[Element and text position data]
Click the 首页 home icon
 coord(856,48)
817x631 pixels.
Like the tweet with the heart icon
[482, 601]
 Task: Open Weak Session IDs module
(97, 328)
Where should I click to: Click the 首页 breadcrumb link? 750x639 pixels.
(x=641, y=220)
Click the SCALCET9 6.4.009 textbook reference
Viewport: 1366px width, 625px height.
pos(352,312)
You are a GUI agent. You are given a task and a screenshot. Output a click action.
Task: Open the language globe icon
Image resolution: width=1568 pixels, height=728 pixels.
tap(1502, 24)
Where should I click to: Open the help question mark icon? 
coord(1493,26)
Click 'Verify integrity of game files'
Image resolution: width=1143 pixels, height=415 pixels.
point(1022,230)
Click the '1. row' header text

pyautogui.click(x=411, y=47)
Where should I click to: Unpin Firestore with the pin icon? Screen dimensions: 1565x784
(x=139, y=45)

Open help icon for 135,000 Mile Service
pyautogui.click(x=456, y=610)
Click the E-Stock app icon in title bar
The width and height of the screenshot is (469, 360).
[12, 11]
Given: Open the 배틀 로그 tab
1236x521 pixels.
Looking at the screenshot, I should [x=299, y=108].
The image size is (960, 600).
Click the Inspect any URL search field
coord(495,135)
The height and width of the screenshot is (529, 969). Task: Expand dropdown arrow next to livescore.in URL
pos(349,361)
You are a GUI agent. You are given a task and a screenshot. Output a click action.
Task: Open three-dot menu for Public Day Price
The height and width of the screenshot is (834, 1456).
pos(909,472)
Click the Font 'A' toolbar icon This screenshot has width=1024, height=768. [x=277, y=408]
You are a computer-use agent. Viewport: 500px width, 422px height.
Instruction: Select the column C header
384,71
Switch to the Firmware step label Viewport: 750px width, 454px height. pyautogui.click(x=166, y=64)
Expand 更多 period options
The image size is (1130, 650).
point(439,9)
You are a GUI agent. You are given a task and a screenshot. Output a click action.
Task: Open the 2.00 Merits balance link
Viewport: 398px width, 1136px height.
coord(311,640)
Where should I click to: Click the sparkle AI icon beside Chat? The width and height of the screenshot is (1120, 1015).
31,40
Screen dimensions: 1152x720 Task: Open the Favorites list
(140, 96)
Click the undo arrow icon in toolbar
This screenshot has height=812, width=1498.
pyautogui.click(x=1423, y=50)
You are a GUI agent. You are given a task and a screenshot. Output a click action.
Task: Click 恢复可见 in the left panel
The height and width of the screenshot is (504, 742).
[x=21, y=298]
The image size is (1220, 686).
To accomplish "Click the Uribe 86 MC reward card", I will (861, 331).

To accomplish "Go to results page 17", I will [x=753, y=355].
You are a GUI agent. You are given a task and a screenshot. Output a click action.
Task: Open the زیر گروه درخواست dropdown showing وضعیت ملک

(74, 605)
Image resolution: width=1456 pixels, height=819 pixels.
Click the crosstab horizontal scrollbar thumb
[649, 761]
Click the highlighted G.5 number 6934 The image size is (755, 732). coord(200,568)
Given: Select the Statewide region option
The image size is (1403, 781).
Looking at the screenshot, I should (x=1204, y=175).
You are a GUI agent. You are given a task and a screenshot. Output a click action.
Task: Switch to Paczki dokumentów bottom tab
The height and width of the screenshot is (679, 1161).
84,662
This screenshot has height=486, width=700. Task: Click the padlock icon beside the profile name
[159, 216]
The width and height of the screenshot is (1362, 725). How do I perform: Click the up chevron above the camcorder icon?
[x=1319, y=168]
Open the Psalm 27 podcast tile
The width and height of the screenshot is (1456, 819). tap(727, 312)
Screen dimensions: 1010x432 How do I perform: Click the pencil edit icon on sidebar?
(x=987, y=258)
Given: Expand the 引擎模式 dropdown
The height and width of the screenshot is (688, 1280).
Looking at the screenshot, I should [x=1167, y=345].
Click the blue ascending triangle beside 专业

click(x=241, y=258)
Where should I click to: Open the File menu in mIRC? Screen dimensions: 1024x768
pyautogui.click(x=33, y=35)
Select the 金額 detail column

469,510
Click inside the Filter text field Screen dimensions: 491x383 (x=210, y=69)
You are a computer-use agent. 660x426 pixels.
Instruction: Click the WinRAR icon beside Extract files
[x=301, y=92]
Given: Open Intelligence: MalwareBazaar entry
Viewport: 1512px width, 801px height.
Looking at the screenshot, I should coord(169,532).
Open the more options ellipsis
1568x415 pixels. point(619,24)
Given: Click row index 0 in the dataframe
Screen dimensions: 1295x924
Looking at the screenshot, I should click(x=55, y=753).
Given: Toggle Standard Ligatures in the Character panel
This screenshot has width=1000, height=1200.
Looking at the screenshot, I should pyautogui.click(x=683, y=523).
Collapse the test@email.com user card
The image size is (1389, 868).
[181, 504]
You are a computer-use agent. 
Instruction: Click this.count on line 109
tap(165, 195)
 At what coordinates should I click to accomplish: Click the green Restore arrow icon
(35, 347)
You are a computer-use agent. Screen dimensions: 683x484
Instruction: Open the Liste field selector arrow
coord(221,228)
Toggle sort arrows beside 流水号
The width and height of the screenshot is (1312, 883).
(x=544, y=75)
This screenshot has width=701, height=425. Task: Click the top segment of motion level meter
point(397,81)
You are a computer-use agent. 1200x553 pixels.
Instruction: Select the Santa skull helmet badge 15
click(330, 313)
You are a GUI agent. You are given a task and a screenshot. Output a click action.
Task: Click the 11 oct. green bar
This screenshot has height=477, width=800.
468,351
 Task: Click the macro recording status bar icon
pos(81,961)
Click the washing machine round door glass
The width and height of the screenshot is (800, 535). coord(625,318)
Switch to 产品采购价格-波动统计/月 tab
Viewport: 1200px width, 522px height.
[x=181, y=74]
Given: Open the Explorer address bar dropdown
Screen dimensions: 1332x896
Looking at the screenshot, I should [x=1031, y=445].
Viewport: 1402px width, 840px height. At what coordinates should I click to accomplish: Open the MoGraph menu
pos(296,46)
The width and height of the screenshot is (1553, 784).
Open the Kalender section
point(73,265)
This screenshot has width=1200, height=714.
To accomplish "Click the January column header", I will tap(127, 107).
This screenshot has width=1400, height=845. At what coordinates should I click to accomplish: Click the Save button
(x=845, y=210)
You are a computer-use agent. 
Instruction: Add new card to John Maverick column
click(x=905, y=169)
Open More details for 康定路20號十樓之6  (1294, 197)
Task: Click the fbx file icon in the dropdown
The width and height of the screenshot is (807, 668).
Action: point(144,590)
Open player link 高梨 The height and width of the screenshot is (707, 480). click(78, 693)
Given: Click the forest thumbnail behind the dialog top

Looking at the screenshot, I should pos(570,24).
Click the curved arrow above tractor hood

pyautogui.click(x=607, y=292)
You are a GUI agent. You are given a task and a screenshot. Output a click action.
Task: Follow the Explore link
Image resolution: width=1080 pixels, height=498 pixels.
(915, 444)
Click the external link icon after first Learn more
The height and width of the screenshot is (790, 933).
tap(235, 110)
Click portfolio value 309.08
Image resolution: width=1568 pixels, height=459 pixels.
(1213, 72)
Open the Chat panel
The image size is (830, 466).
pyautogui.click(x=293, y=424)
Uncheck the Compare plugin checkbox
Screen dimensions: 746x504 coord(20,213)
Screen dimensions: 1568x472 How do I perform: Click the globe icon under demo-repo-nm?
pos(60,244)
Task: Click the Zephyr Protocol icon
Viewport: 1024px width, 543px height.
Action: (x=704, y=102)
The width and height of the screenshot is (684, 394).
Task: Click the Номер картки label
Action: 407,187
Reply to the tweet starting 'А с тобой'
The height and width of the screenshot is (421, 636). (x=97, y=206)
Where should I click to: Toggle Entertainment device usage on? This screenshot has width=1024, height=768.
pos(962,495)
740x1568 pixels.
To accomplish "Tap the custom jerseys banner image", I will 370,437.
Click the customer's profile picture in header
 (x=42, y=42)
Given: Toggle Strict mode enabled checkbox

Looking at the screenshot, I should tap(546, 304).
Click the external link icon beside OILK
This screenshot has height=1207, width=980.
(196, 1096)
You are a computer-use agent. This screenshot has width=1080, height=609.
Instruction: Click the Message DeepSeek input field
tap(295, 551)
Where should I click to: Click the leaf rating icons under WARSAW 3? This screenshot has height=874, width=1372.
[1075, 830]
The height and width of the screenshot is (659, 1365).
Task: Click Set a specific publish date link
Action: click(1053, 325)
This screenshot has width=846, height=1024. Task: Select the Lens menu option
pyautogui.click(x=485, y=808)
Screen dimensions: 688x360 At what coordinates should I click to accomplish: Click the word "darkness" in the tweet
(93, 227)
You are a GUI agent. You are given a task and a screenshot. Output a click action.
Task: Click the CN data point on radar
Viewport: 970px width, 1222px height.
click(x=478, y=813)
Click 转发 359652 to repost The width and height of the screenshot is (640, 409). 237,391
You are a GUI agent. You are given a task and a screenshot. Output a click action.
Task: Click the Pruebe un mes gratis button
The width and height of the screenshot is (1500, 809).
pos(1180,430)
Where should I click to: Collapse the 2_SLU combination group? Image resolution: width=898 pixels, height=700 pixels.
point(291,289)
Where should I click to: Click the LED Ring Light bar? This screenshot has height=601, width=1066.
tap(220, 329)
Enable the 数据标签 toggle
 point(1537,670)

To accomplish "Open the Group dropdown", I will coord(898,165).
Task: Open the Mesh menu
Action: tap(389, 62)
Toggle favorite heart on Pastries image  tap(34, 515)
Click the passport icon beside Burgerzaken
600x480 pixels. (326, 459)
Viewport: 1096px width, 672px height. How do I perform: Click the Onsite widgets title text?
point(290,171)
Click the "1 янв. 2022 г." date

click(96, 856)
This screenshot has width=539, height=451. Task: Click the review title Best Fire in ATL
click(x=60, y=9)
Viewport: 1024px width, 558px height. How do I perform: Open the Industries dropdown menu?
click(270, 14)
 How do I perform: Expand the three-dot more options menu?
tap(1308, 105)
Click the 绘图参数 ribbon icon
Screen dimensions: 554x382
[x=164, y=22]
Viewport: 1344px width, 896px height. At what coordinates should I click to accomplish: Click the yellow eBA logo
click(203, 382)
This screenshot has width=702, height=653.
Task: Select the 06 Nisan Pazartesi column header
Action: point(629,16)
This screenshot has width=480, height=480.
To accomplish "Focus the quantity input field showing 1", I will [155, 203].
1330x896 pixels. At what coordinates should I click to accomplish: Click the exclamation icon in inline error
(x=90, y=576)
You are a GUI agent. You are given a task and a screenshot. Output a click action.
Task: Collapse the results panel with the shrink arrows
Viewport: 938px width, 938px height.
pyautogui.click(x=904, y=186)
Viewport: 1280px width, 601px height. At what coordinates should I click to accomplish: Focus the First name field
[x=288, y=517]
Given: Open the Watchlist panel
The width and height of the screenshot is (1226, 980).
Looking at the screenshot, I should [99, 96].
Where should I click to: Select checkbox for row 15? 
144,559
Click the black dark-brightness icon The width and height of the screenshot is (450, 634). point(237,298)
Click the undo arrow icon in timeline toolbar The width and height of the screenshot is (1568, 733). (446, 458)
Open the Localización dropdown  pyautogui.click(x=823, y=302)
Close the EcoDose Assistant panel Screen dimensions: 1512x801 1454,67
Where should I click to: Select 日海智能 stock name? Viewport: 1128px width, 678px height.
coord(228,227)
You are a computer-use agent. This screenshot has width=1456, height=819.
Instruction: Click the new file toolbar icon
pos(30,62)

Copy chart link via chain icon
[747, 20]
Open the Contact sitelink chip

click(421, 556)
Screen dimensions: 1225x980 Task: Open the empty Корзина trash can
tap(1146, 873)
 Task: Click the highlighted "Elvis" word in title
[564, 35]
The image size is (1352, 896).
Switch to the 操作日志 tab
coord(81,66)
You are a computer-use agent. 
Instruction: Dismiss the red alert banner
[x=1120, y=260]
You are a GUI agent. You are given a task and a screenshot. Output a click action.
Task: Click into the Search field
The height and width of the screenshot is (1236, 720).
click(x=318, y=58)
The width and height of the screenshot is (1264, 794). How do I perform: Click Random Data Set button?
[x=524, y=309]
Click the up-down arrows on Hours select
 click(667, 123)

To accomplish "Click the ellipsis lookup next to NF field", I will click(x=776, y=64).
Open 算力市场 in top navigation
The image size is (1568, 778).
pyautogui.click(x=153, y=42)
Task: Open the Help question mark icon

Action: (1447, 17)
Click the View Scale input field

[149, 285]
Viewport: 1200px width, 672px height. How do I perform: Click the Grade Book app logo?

* _GIVEN EXERCISE_: Copy the lines of the material above verbatim, from the line with "You are a computer-use agent. Screen" to the line with "Looking at the screenshot, I should [x=1031, y=445].", including both of those lines.

* _TASK RESPONSE_:
You are a computer-use agent. Screen dimensions: 683x484
Instruction: Open the Liste field selector arrow
coord(221,228)
Toggle sort arrows beside 流水号
The width and height of the screenshot is (1312, 883).
(x=544, y=75)
This screenshot has width=701, height=425. Task: Click the top segment of motion level meter
point(397,81)
You are a computer-use agent. 1200x553 pixels.
Instruction: Select the Santa skull helmet badge 15
click(330, 313)
You are a GUI agent. You are given a task and a screenshot. Output a click action.
Task: Click the 11 oct. green bar
This screenshot has height=477, width=800.
468,351
 Task: Click the macro recording status bar icon
pos(81,961)
Click the washing machine round door glass
The width and height of the screenshot is (800, 535). coord(625,318)
Switch to 产品采购价格-波动统计/月 tab
Viewport: 1200px width, 522px height.
[x=181, y=74]
Given: Open the Explorer address bar dropdown
Screen dimensions: 1332x896
Looking at the screenshot, I should [x=1031, y=445].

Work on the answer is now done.